Stored data entries

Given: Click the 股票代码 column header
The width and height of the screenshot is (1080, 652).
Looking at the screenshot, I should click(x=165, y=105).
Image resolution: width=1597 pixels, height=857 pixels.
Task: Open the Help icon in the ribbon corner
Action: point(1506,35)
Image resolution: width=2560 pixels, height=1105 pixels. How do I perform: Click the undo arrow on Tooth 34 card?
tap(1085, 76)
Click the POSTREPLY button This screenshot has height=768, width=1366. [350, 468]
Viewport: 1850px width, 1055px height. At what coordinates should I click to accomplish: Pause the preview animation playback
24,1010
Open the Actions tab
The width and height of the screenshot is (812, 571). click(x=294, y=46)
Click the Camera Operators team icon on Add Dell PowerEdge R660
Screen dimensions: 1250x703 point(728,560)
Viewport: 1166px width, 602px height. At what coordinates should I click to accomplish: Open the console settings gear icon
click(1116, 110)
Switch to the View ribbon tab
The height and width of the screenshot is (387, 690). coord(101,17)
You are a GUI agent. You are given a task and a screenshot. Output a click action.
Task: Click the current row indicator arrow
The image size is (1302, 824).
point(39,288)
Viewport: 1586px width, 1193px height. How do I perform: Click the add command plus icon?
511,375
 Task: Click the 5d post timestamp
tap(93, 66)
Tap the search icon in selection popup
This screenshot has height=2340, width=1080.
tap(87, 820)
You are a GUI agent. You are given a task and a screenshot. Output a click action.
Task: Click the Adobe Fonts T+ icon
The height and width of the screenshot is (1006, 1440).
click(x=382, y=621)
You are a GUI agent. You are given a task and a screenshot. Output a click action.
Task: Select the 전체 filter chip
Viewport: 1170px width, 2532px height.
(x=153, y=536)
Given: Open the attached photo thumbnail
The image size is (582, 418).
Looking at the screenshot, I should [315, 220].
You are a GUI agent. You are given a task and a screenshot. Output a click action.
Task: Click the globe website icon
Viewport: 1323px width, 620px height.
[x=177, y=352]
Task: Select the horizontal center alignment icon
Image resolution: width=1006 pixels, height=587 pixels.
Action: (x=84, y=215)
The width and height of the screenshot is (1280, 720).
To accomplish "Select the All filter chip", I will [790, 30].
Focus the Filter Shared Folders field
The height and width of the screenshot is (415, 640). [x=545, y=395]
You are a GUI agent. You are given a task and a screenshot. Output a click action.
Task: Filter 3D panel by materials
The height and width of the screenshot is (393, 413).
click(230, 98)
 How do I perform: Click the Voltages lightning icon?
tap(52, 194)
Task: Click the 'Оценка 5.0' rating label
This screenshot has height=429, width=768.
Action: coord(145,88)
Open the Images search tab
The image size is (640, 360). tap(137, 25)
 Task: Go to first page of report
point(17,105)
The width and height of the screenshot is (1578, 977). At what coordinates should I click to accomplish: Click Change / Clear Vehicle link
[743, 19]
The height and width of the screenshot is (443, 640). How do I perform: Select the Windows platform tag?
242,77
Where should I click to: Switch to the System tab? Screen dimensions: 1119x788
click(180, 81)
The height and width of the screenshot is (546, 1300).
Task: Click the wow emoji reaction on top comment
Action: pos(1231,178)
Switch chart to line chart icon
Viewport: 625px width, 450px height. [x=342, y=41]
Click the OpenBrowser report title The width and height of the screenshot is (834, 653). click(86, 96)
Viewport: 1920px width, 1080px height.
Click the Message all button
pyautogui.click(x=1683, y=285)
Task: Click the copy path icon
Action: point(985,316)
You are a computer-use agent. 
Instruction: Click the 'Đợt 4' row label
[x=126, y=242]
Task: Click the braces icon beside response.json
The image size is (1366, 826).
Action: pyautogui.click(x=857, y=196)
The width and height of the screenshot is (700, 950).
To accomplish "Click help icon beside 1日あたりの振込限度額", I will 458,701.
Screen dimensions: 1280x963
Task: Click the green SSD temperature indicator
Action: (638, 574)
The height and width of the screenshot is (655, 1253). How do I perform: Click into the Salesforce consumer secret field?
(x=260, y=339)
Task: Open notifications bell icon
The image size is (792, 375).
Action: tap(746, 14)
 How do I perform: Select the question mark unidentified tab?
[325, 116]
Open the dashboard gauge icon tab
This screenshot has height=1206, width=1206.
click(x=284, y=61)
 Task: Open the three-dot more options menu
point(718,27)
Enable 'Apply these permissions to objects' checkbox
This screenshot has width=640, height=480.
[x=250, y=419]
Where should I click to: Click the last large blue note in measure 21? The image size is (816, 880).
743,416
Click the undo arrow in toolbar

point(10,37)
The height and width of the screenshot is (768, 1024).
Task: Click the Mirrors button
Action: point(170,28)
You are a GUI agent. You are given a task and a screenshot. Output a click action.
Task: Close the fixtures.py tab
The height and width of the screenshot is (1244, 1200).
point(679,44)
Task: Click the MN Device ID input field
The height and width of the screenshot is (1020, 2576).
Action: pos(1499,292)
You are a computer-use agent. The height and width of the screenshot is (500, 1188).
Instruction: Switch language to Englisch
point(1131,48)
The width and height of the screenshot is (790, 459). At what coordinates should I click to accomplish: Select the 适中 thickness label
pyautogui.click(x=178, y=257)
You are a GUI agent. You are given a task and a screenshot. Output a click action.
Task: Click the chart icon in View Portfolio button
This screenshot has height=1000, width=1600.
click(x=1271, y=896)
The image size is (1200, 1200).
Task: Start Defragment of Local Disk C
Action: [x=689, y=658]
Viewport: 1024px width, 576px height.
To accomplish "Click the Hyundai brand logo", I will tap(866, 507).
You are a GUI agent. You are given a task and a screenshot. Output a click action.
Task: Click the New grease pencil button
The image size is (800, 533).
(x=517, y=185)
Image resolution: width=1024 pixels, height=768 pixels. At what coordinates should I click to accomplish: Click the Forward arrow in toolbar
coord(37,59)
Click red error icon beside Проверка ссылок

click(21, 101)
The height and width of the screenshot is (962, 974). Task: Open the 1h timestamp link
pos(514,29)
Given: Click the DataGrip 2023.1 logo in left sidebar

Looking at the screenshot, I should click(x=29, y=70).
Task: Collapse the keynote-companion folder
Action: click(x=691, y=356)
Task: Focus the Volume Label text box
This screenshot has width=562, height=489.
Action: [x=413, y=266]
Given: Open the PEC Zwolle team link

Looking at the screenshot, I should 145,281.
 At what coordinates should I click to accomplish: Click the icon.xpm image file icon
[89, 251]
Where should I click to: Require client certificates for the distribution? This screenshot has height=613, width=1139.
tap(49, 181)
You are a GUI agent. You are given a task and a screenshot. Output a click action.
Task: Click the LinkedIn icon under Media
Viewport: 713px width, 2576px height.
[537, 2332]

> [How to complete this task] Please return the records above in their exact form.

> [Answer to this problem]
Given: Click the 股票代码 column header
The width and height of the screenshot is (1080, 652).
Looking at the screenshot, I should click(x=165, y=105).
Image resolution: width=1597 pixels, height=857 pixels.
Task: Open the Help icon in the ribbon corner
Action: point(1506,35)
Image resolution: width=2560 pixels, height=1105 pixels. How do I perform: Click the undo arrow on Tooth 34 card?
tap(1085, 76)
Click the POSTREPLY button This screenshot has height=768, width=1366. [350, 468]
Viewport: 1850px width, 1055px height. At what coordinates should I click to accomplish: Pause the preview animation playback
24,1010
Open the Actions tab
The width and height of the screenshot is (812, 571). click(x=294, y=46)
Click the Camera Operators team icon on Add Dell PowerEdge R660
Screen dimensions: 1250x703 point(728,560)
Viewport: 1166px width, 602px height. At what coordinates should I click to accomplish: Open the console settings gear icon
click(1116, 110)
Switch to the View ribbon tab
The height and width of the screenshot is (387, 690). coord(101,17)
You are a GUI agent. You are given a task and a screenshot. Output a click action.
Task: Click the current row indicator arrow
The image size is (1302, 824).
point(39,288)
Viewport: 1586px width, 1193px height. How do I perform: Click the add command plus icon?
511,375
 Task: Click the 5d post timestamp
tap(93, 66)
Tap the search icon in selection popup
This screenshot has height=2340, width=1080.
tap(87, 820)
You are a GUI agent. You are given a task and a screenshot. Output a click action.
Task: Click the Adobe Fonts T+ icon
The height and width of the screenshot is (1006, 1440).
click(x=382, y=621)
You are a GUI agent. You are given a task and a screenshot. Output a click action.
Task: Select the 전체 filter chip
Viewport: 1170px width, 2532px height.
(x=153, y=536)
Given: Open the attached photo thumbnail
The image size is (582, 418).
Looking at the screenshot, I should [315, 220].
You are a GUI agent. You are given a task and a screenshot. Output a click action.
Task: Click the globe website icon
Viewport: 1323px width, 620px height.
[x=177, y=352]
Task: Select the horizontal center alignment icon
Image resolution: width=1006 pixels, height=587 pixels.
Action: (x=84, y=215)
The width and height of the screenshot is (1280, 720).
To accomplish "Select the All filter chip", I will [790, 30].
Focus the Filter Shared Folders field
The height and width of the screenshot is (415, 640). [x=545, y=395]
You are a GUI agent. You are given a task and a screenshot. Output a click action.
Task: Filter 3D panel by materials
The height and width of the screenshot is (393, 413).
click(230, 98)
 How do I perform: Click the Voltages lightning icon?
tap(52, 194)
Task: Click the 'Оценка 5.0' rating label
This screenshot has height=429, width=768.
Action: coord(145,88)
Open the Images search tab
The image size is (640, 360). tap(137, 25)
 Task: Go to first page of report
point(17,105)
The width and height of the screenshot is (1578, 977). At what coordinates should I click to accomplish: Click Change / Clear Vehicle link
[743, 19]
The height and width of the screenshot is (443, 640). How do I perform: Select the Windows platform tag?
242,77
Where should I click to: Switch to the System tab? Screen dimensions: 1119x788
click(180, 81)
The height and width of the screenshot is (546, 1300).
Task: Click the wow emoji reaction on top comment
Action: pos(1231,178)
Switch chart to line chart icon
Viewport: 625px width, 450px height. [x=342, y=41]
Click the OpenBrowser report title The width and height of the screenshot is (834, 653). click(86, 96)
Viewport: 1920px width, 1080px height.
Click the Message all button
pyautogui.click(x=1683, y=285)
Task: Click the copy path icon
Action: point(985,316)
You are a computer-use agent. 
Instruction: Click the 'Đợt 4' row label
[x=126, y=242]
Task: Click the braces icon beside response.json
The image size is (1366, 826).
Action: pyautogui.click(x=857, y=196)
The width and height of the screenshot is (700, 950).
To accomplish "Click help icon beside 1日あたりの振込限度額", I will 458,701.
Screen dimensions: 1280x963
Task: Click the green SSD temperature indicator
Action: (638, 574)
The height and width of the screenshot is (655, 1253). How do I perform: Click into the Salesforce consumer secret field?
(x=260, y=339)
Task: Open notifications bell icon
The image size is (792, 375).
Action: tap(746, 14)
 How do I perform: Select the question mark unidentified tab?
[325, 116]
Open the dashboard gauge icon tab
This screenshot has height=1206, width=1206.
click(x=284, y=61)
 Task: Open the three-dot more options menu
point(718,27)
Enable 'Apply these permissions to objects' checkbox
This screenshot has width=640, height=480.
[x=250, y=419]
Where should I click to: Click the last large blue note in measure 21? The image size is (816, 880).
743,416
Click the undo arrow in toolbar

point(10,37)
The height and width of the screenshot is (768, 1024).
Task: Click the Mirrors button
Action: point(170,28)
You are a GUI agent. You are given a task and a screenshot. Output a click action.
Task: Close the fixtures.py tab
The height and width of the screenshot is (1244, 1200).
point(679,44)
Task: Click the MN Device ID input field
The height and width of the screenshot is (1020, 2576).
Action: pos(1499,292)
You are a computer-use agent. The height and width of the screenshot is (500, 1188).
Instruction: Switch language to Englisch
point(1131,48)
The width and height of the screenshot is (790, 459). At what coordinates should I click to accomplish: Select the 适中 thickness label
pyautogui.click(x=178, y=257)
You are a GUI agent. You are given a task and a screenshot. Output a click action.
Task: Click the chart icon in View Portfolio button
This screenshot has height=1000, width=1600.
click(x=1271, y=896)
The image size is (1200, 1200).
Task: Start Defragment of Local Disk C
Action: [x=689, y=658]
Viewport: 1024px width, 576px height.
To accomplish "Click the Hyundai brand logo", I will tap(866, 507).
You are a GUI agent. You are given a task and a screenshot. Output a click action.
Task: Click the New grease pencil button
The image size is (800, 533).
(x=517, y=185)
Image resolution: width=1024 pixels, height=768 pixels. At what coordinates should I click to accomplish: Click the Forward arrow in toolbar
coord(37,59)
Click red error icon beside Проверка ссылок

click(21, 101)
The height and width of the screenshot is (962, 974). Task: Open the 1h timestamp link
pos(514,29)
Given: Click the DataGrip 2023.1 logo in left sidebar

Looking at the screenshot, I should click(x=29, y=70).
Task: Collapse the keynote-companion folder
Action: click(x=691, y=356)
Task: Focus the Volume Label text box
This screenshot has width=562, height=489.
Action: [x=413, y=266]
Given: Open the PEC Zwolle team link

Looking at the screenshot, I should 145,281.
 At what coordinates should I click to accomplish: Click the icon.xpm image file icon
[89, 251]
Where should I click to: Require client certificates for the distribution? This screenshot has height=613, width=1139.
tap(49, 181)
You are a GUI agent. You are given a task and a screenshot. Output a click action.
Task: Click the LinkedIn icon under Media
Viewport: 713px width, 2576px height.
[537, 2332]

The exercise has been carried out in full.